Uma que levasse em conta que todos temos que falar por um homem
que se desesperou porque neste a fala humana já falhou,
ele já é tão mudo
que só o bruto grito desarticulado serve de sinalização.
Uma justiça prévia que se lembrasse
de que nossa grande luta é a do medo,
e que um homem que mata muito
é porque teve muito medo.
Sobretudo uma justiça que se olhasse a si própria,
e que visse que nós todos, lama viva, somos escuros,
e por isso nem mesmo a maldade de um homem
pode ser entregue à maldade de outro homem:
para que este não possa cometer livre
e aprovadamente um crime de fuzilamento.
Uma justiça que não se esqueça de que nós todos somos perigosos,
e que na hora em que o justiceiro mata,
ele não está mais nos protegendo nem querendo eliminar um criminoso,
ele está cometendo o seu crime particular,
um longamente guardado.
Na hora de matar um criminoso –
nesse instante está sendo morto um inocente.

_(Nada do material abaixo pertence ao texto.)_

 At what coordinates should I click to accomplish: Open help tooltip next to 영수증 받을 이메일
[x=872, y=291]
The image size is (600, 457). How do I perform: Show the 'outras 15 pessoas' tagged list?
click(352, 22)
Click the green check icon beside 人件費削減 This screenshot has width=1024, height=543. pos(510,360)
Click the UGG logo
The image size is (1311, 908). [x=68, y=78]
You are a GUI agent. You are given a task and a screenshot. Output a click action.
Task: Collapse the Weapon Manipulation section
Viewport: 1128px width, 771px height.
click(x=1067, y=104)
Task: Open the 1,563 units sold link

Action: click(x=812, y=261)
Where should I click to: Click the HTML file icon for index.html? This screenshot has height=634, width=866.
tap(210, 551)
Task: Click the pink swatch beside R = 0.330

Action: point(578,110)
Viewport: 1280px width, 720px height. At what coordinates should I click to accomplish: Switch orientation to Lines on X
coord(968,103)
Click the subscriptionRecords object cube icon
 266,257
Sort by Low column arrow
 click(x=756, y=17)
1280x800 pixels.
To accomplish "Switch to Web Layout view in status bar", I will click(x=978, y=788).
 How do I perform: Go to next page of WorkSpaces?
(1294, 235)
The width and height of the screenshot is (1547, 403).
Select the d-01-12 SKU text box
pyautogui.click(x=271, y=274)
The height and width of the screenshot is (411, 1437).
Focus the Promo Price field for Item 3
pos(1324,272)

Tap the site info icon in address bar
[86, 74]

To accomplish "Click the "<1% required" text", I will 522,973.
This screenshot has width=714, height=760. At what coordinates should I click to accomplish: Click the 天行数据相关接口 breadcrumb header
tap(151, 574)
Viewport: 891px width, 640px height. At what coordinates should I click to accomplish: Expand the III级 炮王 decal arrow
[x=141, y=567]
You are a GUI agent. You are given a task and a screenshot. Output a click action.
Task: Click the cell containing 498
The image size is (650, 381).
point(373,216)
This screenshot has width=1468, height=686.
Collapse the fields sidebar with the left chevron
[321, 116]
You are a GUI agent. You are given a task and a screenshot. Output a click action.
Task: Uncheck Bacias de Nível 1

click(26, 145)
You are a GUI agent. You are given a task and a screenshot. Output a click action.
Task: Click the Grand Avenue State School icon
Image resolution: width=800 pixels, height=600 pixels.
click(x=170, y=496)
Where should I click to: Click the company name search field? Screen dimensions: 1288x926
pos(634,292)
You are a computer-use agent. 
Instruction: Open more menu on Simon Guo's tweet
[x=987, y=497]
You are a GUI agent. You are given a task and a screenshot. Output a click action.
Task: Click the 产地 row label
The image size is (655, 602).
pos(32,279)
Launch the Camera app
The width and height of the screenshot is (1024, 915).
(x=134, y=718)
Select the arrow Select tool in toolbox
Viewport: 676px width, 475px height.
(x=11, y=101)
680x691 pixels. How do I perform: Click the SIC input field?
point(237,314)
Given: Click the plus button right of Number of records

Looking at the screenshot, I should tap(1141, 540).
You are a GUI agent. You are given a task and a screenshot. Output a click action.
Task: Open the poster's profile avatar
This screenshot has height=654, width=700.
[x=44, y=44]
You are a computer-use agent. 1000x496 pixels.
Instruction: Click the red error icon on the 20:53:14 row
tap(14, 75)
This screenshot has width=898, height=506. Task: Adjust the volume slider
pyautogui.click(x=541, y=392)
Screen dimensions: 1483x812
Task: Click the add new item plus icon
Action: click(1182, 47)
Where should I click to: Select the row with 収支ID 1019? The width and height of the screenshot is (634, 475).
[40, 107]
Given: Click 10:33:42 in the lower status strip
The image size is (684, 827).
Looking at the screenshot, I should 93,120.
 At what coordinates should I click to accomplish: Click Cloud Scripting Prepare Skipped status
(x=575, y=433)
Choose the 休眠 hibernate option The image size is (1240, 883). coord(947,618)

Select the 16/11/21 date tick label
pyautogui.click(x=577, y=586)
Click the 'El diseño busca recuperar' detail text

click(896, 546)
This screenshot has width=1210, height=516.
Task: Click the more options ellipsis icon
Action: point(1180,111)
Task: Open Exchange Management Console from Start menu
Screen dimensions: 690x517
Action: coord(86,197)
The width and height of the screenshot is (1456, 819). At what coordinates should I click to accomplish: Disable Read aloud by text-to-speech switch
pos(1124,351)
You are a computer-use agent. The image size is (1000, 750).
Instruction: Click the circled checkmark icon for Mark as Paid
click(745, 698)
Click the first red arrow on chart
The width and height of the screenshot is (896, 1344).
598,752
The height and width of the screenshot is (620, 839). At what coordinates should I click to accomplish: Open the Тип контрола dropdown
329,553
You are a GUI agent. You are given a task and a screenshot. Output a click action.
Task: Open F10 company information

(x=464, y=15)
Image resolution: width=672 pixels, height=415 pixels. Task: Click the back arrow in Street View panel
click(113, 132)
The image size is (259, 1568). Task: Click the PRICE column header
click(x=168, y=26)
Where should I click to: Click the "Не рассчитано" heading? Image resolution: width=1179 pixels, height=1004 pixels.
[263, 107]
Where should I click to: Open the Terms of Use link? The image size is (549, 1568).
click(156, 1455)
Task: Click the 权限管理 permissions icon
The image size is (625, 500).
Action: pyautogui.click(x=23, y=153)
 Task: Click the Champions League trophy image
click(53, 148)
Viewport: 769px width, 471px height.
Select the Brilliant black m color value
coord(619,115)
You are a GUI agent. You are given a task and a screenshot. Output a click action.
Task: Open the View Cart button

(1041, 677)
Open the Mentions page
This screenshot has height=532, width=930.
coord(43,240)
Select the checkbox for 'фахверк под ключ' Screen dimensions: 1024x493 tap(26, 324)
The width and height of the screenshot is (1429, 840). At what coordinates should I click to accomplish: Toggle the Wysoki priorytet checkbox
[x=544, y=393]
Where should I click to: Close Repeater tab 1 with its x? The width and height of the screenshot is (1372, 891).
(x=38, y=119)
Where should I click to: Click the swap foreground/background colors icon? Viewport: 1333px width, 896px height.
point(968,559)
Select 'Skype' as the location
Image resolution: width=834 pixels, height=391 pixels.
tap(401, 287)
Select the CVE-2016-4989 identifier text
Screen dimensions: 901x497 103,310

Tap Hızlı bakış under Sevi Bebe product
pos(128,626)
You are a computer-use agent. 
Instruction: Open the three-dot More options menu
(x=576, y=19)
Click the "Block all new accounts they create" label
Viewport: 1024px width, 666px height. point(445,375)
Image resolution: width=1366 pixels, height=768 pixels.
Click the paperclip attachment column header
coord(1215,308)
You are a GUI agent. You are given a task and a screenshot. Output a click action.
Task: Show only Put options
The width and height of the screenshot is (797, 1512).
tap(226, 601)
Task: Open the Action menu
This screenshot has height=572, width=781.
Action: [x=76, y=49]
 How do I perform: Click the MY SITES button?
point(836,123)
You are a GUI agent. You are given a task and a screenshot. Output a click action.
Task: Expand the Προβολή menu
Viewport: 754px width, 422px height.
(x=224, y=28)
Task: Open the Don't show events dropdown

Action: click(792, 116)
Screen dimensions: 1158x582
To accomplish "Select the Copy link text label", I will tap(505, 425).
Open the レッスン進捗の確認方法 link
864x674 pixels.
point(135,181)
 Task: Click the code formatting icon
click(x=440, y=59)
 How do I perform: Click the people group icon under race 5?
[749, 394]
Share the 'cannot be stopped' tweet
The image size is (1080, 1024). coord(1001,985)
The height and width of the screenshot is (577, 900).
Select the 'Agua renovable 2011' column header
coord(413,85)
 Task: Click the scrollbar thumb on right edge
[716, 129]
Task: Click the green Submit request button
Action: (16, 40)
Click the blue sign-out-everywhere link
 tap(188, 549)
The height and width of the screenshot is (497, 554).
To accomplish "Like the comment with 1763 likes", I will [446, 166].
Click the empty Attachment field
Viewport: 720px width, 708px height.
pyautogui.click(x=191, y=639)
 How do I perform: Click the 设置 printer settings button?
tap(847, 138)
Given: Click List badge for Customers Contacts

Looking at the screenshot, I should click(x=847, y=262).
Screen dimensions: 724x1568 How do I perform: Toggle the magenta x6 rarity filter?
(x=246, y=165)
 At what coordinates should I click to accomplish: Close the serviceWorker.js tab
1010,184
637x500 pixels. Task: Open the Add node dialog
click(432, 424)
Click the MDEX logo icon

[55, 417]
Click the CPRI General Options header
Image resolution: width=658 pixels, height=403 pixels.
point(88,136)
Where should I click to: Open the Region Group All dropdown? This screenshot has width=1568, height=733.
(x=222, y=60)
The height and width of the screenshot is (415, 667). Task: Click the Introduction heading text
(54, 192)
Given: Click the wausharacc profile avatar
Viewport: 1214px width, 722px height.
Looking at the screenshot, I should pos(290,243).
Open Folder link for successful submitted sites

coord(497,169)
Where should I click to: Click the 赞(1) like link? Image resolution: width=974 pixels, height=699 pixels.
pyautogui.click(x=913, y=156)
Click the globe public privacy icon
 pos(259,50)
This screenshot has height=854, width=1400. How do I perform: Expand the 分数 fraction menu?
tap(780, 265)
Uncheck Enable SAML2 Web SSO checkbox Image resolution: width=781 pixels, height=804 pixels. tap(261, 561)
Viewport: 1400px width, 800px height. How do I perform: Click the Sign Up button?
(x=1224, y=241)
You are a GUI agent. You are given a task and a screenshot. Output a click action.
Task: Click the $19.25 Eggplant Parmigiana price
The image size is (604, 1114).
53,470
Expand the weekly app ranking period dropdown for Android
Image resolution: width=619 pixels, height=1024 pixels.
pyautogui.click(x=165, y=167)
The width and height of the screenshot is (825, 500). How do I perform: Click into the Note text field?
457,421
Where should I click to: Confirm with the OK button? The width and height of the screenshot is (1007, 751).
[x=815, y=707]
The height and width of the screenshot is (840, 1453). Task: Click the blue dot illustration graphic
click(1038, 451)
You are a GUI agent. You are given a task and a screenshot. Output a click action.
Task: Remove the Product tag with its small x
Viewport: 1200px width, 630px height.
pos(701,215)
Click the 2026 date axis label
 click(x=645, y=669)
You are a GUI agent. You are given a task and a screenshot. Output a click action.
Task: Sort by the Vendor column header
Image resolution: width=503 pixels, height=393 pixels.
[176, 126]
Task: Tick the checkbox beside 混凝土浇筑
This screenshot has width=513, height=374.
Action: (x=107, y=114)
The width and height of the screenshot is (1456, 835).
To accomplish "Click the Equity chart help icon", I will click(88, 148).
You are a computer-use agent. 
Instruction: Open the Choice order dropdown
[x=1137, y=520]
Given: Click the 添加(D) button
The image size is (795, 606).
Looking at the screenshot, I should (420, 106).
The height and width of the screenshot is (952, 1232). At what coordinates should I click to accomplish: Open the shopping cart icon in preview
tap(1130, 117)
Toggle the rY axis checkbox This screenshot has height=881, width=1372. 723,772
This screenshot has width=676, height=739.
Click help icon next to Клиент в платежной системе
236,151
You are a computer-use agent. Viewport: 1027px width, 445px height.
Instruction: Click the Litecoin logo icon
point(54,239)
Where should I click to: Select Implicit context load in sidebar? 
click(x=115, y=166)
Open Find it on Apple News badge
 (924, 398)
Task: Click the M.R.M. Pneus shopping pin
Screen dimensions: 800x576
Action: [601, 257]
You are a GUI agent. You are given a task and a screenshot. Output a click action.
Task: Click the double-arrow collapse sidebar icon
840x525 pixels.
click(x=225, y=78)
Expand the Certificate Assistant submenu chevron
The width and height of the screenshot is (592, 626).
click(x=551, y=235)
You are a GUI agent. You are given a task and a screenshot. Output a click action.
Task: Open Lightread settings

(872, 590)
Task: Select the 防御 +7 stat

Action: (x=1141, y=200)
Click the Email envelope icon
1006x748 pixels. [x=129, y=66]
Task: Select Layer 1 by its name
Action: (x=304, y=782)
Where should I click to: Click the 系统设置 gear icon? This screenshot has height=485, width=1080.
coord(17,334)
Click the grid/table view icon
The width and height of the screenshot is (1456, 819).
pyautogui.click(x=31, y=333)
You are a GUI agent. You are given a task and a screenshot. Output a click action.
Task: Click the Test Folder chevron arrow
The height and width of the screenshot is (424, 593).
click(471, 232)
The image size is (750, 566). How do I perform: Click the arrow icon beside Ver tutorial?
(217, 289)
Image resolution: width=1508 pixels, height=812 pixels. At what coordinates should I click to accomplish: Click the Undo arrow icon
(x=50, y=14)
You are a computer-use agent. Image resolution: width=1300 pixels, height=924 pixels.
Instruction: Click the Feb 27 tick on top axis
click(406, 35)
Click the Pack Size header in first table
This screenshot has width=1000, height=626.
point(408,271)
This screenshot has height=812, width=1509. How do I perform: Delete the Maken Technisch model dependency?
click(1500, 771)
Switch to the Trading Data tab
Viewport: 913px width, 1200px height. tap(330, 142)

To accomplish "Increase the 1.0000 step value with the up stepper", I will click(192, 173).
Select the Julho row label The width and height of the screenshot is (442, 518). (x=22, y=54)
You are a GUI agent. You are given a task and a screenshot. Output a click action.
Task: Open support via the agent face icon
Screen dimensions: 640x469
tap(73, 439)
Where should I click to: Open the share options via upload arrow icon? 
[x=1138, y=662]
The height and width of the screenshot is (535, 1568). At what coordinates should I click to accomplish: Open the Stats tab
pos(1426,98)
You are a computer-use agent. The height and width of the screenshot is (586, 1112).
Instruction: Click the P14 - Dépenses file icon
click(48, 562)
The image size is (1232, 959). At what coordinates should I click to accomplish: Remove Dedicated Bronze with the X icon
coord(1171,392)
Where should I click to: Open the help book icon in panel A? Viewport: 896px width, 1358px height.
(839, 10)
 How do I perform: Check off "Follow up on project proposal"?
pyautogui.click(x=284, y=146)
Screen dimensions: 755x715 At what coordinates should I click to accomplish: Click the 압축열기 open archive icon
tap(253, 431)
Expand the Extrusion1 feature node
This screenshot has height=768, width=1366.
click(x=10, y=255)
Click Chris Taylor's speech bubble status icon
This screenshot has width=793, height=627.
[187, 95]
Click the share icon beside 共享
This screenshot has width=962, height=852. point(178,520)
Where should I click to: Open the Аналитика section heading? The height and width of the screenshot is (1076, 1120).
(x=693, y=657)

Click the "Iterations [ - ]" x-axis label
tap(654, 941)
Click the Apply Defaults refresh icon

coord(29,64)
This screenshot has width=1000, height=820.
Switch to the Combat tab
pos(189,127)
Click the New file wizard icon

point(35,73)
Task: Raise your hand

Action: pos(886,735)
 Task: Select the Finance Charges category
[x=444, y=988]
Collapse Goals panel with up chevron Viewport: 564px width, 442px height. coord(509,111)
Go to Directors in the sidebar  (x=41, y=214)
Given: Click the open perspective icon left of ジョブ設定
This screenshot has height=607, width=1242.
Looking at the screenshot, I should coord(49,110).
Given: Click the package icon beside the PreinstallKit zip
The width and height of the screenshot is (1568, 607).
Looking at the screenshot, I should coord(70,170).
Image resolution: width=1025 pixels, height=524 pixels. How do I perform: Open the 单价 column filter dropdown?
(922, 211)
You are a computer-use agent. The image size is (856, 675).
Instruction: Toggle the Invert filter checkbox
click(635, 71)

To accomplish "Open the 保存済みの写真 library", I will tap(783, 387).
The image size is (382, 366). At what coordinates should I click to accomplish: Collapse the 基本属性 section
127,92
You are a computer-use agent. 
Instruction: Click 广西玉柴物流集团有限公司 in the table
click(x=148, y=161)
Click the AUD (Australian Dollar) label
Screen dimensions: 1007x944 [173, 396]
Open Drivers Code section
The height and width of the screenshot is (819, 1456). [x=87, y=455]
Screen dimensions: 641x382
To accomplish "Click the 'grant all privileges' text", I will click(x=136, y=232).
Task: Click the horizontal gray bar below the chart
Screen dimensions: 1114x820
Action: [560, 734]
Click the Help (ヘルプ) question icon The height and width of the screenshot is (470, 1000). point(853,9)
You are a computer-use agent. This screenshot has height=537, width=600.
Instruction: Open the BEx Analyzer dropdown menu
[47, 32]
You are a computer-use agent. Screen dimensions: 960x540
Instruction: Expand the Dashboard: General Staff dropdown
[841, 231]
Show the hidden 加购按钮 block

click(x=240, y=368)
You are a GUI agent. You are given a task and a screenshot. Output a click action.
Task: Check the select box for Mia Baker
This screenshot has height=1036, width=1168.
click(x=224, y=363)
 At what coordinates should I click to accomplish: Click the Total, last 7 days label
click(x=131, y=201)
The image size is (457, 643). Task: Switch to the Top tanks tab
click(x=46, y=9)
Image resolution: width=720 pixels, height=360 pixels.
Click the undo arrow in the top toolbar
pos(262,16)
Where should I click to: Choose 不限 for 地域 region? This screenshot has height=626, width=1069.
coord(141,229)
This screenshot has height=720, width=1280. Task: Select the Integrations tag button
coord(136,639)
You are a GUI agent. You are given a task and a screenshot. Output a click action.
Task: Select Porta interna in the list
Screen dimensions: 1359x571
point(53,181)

Não, não é que eu queira o sublime,
nem as coisas que foram se tornando
as palavras que me fazem dormir tranquila,
mistura de perdão, de caridade vaga,
nós que nos refugiamos no abstrato.
O que eu quero é muito mais áspero e mais difícil:
quero o terreno."
Pois é alvorada e sempre será
Eles continuarão engatinhando pelo solo
Cuspindo nas permaculturas
Queimando as telecélulas.
O espinho arranha esse céu azulado
E a ferida infecciona a nação
Já era-se o tempo de imagem e beleza
Hoje cai a mão gangrenada do poderio.
Os ratos vem trazendo o ódio de cada dia
Ilumina-se a selva robótica
Sejamos filhos dos que morreram pelo passado
Vivemos cegos na sociedade parabólica.